Entries on where items appear

— begin —

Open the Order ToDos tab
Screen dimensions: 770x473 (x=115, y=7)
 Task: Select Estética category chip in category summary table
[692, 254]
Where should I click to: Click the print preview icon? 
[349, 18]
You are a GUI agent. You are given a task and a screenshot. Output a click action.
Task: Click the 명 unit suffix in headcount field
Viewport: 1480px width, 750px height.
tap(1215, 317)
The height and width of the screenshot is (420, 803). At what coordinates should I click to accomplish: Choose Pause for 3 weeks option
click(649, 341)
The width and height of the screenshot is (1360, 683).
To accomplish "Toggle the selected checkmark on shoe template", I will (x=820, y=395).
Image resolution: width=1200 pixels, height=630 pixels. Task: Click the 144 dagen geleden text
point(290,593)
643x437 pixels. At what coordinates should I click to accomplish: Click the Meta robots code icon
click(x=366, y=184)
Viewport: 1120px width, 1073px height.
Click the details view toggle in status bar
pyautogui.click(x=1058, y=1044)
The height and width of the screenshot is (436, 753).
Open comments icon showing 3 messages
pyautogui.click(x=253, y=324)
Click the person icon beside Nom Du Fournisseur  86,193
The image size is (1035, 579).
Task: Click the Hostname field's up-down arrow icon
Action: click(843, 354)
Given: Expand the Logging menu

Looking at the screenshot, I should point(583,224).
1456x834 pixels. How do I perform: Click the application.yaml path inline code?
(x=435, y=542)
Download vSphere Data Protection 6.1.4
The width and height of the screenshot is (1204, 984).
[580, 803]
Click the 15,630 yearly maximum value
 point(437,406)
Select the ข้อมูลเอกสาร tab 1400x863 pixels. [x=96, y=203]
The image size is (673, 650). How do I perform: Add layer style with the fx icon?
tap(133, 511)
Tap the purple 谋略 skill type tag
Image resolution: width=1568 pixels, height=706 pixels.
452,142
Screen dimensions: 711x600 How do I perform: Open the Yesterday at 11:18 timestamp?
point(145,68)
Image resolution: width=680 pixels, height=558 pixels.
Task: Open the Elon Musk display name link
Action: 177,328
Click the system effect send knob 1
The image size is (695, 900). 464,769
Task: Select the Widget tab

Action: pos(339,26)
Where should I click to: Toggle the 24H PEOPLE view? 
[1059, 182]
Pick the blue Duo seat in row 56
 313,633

— end —

▶ **Exercise aim**:
Can you copy, word for word, the stretch of the listing from the line containing "1456x834 pixels. How" through the end of the listing?

▶ **Solution for this problem**:
1456x834 pixels. How do I perform: Click the application.yaml path inline code?
(x=435, y=542)
Download vSphere Data Protection 6.1.4
The width and height of the screenshot is (1204, 984).
[580, 803]
Click the 15,630 yearly maximum value
 point(437,406)
Select the ข้อมูลเอกสาร tab 1400x863 pixels. [x=96, y=203]
The image size is (673, 650). How do I perform: Add layer style with the fx icon?
tap(133, 511)
Tap the purple 谋略 skill type tag
Image resolution: width=1568 pixels, height=706 pixels.
452,142
Screen dimensions: 711x600 How do I perform: Open the Yesterday at 11:18 timestamp?
point(145,68)
Image resolution: width=680 pixels, height=558 pixels.
Task: Open the Elon Musk display name link
Action: 177,328
Click the system effect send knob 1
The image size is (695, 900). 464,769
Task: Select the Widget tab

Action: pos(339,26)
Where should I click to: Toggle the 24H PEOPLE view? 
[1059, 182]
Pick the blue Duo seat in row 56
 313,633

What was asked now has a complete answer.